EXERCISE INSTRUCTIONS
Please copy out the entries until you have copied the line that contains "This screenshot has height=896, width=1347.", beginning with the first line.

STUDY MATERIAL
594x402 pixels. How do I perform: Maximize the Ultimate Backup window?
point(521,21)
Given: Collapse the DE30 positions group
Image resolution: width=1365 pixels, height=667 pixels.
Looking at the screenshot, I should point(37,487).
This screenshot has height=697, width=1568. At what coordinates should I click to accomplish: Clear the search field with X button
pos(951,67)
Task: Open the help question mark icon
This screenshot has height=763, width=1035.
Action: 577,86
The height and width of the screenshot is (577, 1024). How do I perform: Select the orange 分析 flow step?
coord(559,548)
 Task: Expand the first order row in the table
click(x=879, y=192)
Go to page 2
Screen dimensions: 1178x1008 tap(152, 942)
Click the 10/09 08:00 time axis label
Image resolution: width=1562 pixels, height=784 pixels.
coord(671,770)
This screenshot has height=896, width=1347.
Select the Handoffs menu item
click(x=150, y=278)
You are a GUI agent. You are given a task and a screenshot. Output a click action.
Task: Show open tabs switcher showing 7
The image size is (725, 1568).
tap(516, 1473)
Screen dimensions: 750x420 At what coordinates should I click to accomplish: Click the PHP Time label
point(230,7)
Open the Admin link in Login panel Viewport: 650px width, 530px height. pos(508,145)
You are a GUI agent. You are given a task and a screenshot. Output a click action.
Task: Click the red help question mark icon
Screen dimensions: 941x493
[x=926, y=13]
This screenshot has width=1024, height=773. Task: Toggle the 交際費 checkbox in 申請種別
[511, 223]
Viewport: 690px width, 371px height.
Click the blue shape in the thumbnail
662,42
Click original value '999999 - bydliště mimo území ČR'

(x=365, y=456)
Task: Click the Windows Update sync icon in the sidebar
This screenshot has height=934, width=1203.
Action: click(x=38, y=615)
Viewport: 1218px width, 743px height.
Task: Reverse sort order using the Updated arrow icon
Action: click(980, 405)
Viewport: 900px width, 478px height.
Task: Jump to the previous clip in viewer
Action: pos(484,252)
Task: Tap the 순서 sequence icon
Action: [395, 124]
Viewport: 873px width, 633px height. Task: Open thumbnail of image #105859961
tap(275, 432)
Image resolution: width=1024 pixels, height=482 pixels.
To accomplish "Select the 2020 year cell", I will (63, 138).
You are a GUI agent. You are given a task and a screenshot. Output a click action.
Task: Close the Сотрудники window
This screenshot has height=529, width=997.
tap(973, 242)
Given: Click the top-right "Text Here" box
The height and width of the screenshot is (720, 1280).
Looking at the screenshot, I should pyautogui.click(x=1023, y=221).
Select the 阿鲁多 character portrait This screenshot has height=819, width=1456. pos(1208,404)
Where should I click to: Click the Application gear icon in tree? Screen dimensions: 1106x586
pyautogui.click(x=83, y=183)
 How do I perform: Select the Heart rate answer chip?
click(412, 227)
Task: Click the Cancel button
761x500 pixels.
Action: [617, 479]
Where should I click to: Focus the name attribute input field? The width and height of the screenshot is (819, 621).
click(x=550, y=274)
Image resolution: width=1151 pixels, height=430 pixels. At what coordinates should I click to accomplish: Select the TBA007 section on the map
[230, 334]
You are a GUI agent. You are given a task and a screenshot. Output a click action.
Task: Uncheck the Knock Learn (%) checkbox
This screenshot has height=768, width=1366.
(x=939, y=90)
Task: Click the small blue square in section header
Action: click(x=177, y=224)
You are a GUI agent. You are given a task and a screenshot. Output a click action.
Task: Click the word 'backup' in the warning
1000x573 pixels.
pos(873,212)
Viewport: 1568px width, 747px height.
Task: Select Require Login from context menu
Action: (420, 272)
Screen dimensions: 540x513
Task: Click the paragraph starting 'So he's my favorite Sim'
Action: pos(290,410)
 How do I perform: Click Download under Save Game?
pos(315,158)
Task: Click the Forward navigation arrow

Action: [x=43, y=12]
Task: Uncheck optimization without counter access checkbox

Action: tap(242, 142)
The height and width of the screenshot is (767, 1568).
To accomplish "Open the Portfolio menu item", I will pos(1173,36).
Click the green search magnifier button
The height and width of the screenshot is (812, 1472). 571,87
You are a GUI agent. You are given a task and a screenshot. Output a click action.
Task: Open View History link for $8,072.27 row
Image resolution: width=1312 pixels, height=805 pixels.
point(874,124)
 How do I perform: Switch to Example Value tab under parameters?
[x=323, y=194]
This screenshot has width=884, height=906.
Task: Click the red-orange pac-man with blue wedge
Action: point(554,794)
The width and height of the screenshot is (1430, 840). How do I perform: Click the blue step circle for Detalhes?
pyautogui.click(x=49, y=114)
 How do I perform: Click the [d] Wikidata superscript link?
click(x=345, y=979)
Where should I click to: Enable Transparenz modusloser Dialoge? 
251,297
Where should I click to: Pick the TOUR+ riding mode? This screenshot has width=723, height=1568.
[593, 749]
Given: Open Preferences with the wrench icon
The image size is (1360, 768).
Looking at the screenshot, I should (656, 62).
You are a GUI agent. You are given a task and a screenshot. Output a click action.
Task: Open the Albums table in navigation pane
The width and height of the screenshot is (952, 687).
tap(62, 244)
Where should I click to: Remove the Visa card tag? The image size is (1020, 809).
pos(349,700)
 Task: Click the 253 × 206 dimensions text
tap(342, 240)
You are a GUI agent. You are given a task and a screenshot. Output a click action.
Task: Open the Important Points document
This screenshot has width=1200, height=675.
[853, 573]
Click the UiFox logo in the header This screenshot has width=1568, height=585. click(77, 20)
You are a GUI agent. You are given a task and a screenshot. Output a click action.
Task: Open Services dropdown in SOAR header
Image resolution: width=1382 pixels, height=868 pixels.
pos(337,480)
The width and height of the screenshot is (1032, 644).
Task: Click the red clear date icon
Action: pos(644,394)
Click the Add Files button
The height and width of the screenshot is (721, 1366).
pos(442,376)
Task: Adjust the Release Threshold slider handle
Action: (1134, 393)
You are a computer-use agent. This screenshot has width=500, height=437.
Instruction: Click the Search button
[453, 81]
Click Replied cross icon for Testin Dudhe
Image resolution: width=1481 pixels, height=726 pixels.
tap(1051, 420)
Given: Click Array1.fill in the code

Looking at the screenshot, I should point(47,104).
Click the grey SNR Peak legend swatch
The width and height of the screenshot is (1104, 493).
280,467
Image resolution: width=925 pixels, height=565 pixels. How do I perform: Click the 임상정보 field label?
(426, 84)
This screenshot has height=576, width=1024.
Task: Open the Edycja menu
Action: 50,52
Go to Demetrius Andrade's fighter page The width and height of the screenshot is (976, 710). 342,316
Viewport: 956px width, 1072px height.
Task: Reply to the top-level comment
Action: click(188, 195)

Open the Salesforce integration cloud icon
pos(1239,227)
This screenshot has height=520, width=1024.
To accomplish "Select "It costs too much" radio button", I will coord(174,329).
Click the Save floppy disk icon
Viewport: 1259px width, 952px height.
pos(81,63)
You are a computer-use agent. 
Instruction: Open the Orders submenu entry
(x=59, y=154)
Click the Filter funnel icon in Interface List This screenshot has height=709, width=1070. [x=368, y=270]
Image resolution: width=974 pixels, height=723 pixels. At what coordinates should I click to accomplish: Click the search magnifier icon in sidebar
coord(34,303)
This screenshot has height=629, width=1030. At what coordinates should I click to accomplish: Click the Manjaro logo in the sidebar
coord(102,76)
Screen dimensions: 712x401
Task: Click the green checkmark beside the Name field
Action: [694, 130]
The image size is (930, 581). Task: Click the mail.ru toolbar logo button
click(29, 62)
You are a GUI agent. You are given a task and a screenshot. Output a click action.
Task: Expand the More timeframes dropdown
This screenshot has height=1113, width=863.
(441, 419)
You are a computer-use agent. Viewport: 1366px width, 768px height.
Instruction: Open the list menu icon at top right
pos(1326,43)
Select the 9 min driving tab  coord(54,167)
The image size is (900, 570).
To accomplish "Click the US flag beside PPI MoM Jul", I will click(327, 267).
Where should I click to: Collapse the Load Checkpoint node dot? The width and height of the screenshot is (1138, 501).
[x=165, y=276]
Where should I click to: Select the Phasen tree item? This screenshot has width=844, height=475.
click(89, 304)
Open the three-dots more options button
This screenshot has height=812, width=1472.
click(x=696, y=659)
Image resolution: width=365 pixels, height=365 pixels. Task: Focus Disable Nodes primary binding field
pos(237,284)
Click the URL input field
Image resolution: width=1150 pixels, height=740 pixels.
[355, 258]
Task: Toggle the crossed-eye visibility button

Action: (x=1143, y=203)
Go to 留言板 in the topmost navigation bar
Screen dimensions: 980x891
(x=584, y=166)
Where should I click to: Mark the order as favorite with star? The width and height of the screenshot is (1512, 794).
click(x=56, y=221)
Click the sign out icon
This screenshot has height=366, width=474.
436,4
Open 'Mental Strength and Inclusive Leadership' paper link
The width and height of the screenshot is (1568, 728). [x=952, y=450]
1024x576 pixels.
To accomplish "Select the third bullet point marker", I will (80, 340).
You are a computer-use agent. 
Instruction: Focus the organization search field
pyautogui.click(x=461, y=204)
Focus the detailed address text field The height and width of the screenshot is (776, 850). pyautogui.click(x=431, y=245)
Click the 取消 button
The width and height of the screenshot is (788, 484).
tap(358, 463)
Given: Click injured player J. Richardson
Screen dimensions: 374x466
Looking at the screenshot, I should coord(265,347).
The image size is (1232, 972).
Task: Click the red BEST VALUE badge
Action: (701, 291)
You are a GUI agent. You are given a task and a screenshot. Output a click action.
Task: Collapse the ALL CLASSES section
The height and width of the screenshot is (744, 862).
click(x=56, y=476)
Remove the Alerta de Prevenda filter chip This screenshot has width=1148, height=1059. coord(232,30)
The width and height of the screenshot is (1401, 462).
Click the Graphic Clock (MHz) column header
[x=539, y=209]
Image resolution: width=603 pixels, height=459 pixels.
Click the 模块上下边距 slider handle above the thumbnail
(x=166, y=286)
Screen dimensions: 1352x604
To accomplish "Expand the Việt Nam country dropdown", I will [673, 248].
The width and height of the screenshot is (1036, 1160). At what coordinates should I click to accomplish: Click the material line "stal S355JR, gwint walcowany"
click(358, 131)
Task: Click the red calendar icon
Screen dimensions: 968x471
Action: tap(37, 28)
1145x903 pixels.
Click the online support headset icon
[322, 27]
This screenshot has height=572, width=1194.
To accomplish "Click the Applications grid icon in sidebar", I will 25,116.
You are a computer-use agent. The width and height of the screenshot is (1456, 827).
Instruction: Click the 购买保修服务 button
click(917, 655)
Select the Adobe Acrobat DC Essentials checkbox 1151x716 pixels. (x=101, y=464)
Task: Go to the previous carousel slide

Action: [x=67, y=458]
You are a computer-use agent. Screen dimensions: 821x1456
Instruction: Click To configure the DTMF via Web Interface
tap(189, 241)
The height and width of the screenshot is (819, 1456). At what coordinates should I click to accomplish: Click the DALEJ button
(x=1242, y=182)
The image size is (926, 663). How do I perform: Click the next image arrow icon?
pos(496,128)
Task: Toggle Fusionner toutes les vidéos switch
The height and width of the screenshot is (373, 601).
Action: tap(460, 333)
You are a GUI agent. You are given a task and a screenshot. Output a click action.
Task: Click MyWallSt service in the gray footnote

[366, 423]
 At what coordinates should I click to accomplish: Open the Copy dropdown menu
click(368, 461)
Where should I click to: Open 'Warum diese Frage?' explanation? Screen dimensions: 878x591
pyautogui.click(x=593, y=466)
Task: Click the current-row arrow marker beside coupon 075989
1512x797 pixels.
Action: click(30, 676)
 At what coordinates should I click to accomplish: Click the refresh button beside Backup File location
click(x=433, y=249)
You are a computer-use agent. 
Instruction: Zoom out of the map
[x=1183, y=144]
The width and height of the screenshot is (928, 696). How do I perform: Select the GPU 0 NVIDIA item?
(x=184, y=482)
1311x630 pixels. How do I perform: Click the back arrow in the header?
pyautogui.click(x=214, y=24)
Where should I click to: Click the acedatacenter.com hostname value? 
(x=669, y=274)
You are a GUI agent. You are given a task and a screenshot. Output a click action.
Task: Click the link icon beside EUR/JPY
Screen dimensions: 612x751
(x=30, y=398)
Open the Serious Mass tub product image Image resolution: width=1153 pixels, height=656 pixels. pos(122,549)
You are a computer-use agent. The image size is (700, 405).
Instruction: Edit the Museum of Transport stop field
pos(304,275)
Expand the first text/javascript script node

SOLUTION TO THIS PROBLEM
594x402 pixels. How do I perform: Maximize the Ultimate Backup window?
point(521,21)
Given: Collapse the DE30 positions group
Image resolution: width=1365 pixels, height=667 pixels.
Looking at the screenshot, I should point(37,487).
This screenshot has height=697, width=1568. At what coordinates should I click to accomplish: Clear the search field with X button
pos(951,67)
Task: Open the help question mark icon
This screenshot has height=763, width=1035.
Action: 577,86
The height and width of the screenshot is (577, 1024). How do I perform: Select the orange 分析 flow step?
coord(559,548)
 Task: Expand the first order row in the table
click(x=879, y=192)
Go to page 2
Screen dimensions: 1178x1008 tap(152, 942)
Click the 10/09 08:00 time axis label
Image resolution: width=1562 pixels, height=784 pixels.
coord(671,770)
This screenshot has height=896, width=1347.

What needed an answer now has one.